常見 陽平氏がインタビュアーとして様々な人物の「営業観」を浮き彫りにする連載「常見陽平が聞く!営業バンザイ」。記念すべき第1回は、アジアでトップレベルに稼ぐ格闘家、青木 真也選手。
「DREAM」「ONE FC」の2団体で世界ライト級王者に輝くなど、一流のファイターであるにも関わらず、フリーランスの格闘家としてマネージメント業務も自ら手掛けている。
様々な経験から「動じない」営業力を身に着けた青木選手に話を聞いた。
常見 陽平氏営業の連載なのに、格闘家? と思った方も多いと思うのですが、第1回はぜひ超一流のビジネスマンでもある、超一流の格闘家、青木選手にお話を伺おうと決めていました。
最初に青木選手の経歴について簡単に紹介したいと思うのですが、早稲田大学在籍時から格闘家として活躍。
卒業後、一度警察官になり、2ヵ月で辞めてその後プロに転向。所属団体が2度倒産。
現在はシンガポールを中心に、アジアでも随一の“稼ぐ格闘家”として活躍しています。
格闘家の多くがマネージャーやジム任せの中、青木さんは交渉から試合時のホテルのブッキング、請求書の作成まですべて自分で手掛けていますよね。自分を売り込むことが営業の基本であれば、青木さんは営業のプロだと言えます。
シンガポールを主戦場に選んだのはなぜですか?
青木 真也氏僕がはじめてシンガポールに行ったのは、技術を教えてくれと格闘技のセミナーに呼ばれたのがきっかけだったのですが、その様子から「ここはお金がある場所だ」と思いました。

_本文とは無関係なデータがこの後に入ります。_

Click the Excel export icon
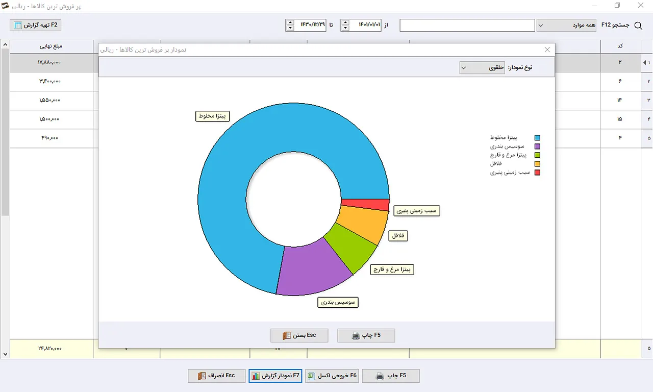Viewport: 653px width, 392px height. 312,376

この業界で10年以上仕事をしていると、お金を使う人を見る機会が多くなります。
その人がどのような払い方をするのかで、お金に対するその人の感覚が分かるようになってきたんですよね。「嗅覚」と言うべきか。
これ、どのくらい言っていいのか分かりませんが、領収書の切り方でも……
常見 陽平氏ああ、リアルですね……大金を支払ったからといって、その人がお金を持っているわけじゃない。
青木 真也氏新興でお金が集まっている場所は儲かります。
格闘技は、人が人を売る仕事です。一番お金をもらえるときは、団体ができ上がるとき。立ち上がる時には、プロモーションにしてもお金が沢山あります。

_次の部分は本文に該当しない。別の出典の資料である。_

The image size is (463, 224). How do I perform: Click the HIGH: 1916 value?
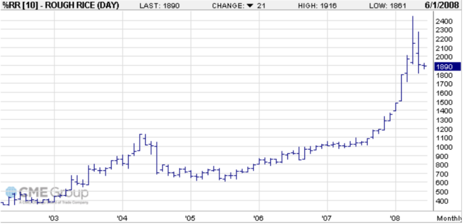point(318,6)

しかし市場が成熟してしまうと、適正価格になってしまうのです。言い方は悪いですが「ぼったくれない」。だから、盛り上がってからではなく、盛り上がる前に参加したいと思いました。
それに世界経済的な流れから見ても、これからシンガポールは発展するでしょう。格闘技業界の流れと、世界経済の流れ。この2つを読んでシンガポールにいったのです。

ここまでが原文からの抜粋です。